Research goals

The Berényi Lab is committed to advance our understanding in how the healthy or diseased brain works. To progress toward our mission we focus on four main areas.

 

  1. We perform RESEARCH using cutting edge methods to answer the intriguing state-of-the-art questions of fundamental neuroscience and the pathophysiology of certain brain related disorders. We understand the superiority of collaborative research over isolated laboratories, thus we continuously seeking for potent collaborators. To help the neuroscience communities we declare an open-access policy in our laboratory. We gratefully offer our datasets, scripts or tools to other laboratories for free of charge. We also happily invite researchers from other laboratories to visit us to get know each other, and to exchange knowhow and ideas.
  2. We also invest our resources to DEVELOP NEW METHODS and TOOLS to enrich the inventory of modern neuroscience. We do this to readdress the open questions of brain research with more details or from a different perspective.

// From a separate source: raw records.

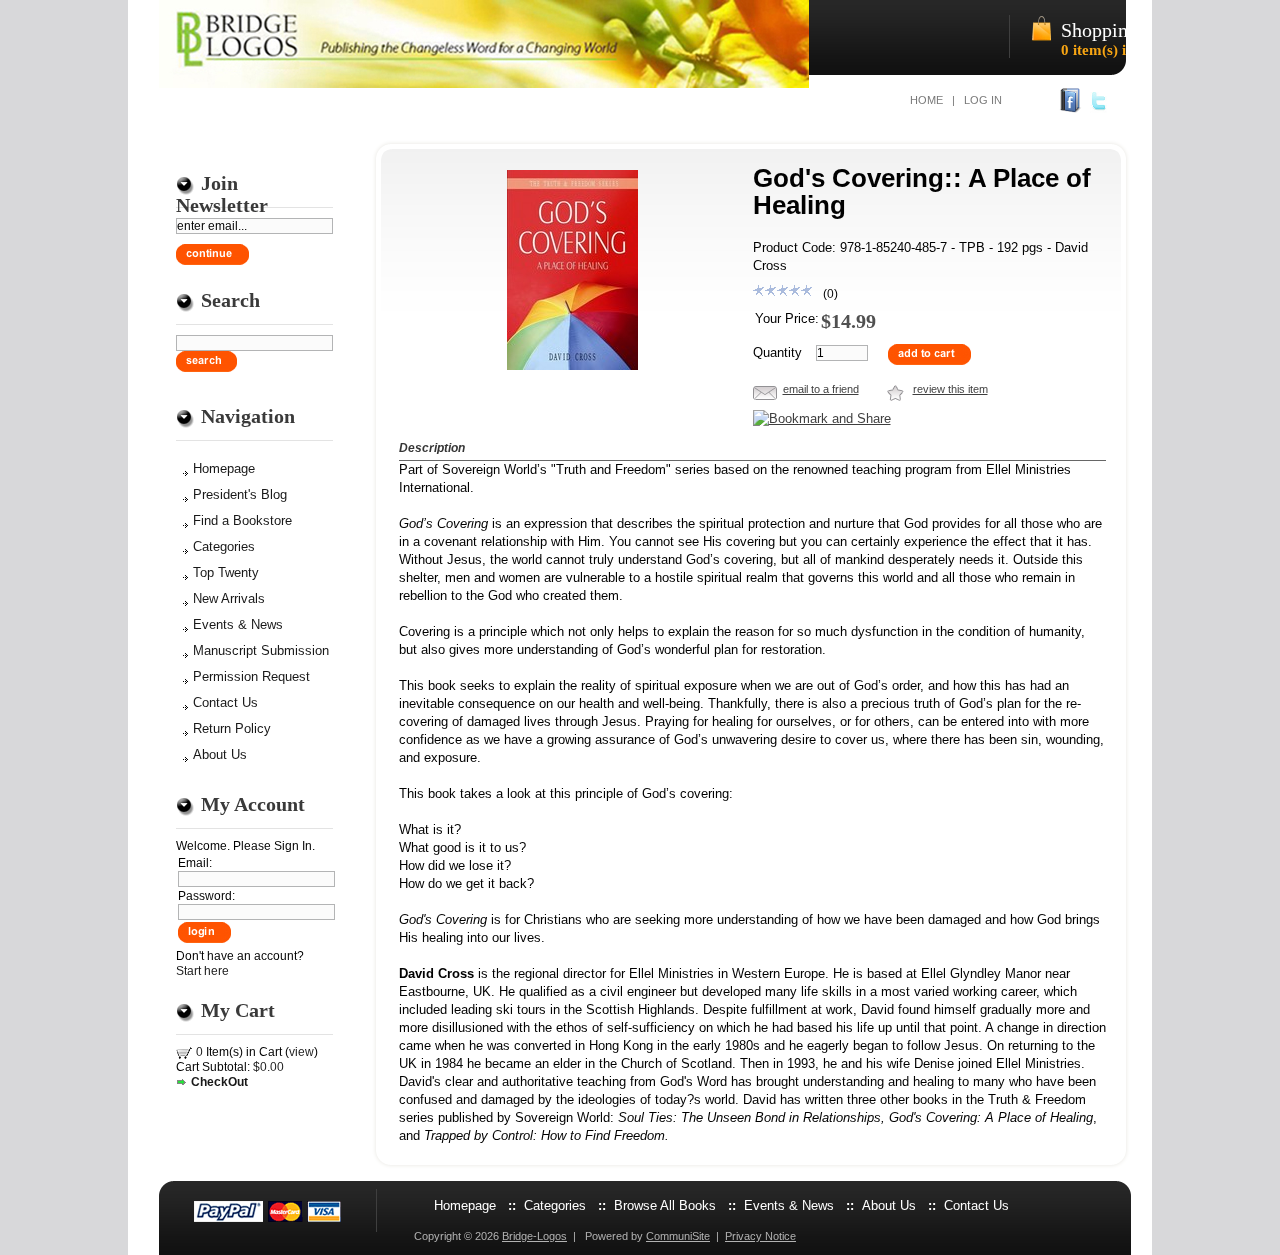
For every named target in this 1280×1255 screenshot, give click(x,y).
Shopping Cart (1119, 30)
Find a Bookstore (242, 520)
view (301, 1052)
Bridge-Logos (534, 1236)
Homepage (224, 468)
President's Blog (240, 494)
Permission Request (251, 676)
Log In (983, 100)
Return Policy (232, 728)
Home (926, 100)
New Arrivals (229, 598)
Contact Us (225, 702)
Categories (224, 546)
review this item (950, 389)
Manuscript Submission (261, 650)
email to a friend (821, 389)
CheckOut (219, 1082)
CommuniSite (678, 1236)
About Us (220, 754)
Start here (202, 971)
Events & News (238, 624)
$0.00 (268, 1067)
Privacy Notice (760, 1236)
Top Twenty (226, 572)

We also search for alternative therapeutic approaches.
  3. We encourage undergraduate and graduate students to join our research team by offering an interdisciplinary, cutting-edge TRAINING ENVIRONMENT, as well as COURSES AND JOURNAL CLUBS where they may gain an insight in the theoretical background of the research projects being performed, and can acquire the skill needed to work with our experiemntal models. Students may also get hands-on tutorials to build basic electronic circuits, or to analyze their data.
  4. We support OUTREACH PROGRAMS to deliver the new results and success stories of our laboratory to the general public. We do this by issuing media releases, and by participating in conferences or other events organized for the broader audience.

 

Our research focuses currently on the following main fields:

  1. We are investigating the possible therapeutic effects of Transcranial Electrical Stimulation (TES) on epileptic seizures. Particularly, we plan to develop a focused stimulation protocol both in time and space to interact only with the desired brain areas within an appropriate time-frame. To determine the appropriate focal points of stimulation, we investigate the internal dynamics of neural networks involved in seizure generation. We do this by performing a throughout analysis of networks on microscopic and mesoscopic scale with extremely high spatial and temporal resolution.
  2. We are developing a closed-loop, implantable seizure suppressor device that continuously monitors the patterns of brain activity, and delivers electrical pulses in order to terminate any occurring seizures. We are hoping to translate our laboratory-stage experimental results into clinical trials within a few years.
  3. In order to increase the spatial resolution and scale of our recording techniques we are working on increasing the channel count and recording site density on our silicon electrodes. To make a data-connection between these interfaces and the recording computer hardware, which doesn’t constrain the free behavior of our experimental models, we are seeking for high performance data-compression methods and wireless data transmission solutions.
  4. In the field of fundamental science we are focusing on the role of hippocampus and related circuitries (included striatum) in memory formation and spatial navigation. We pay special interest to the role of sensory information in this field.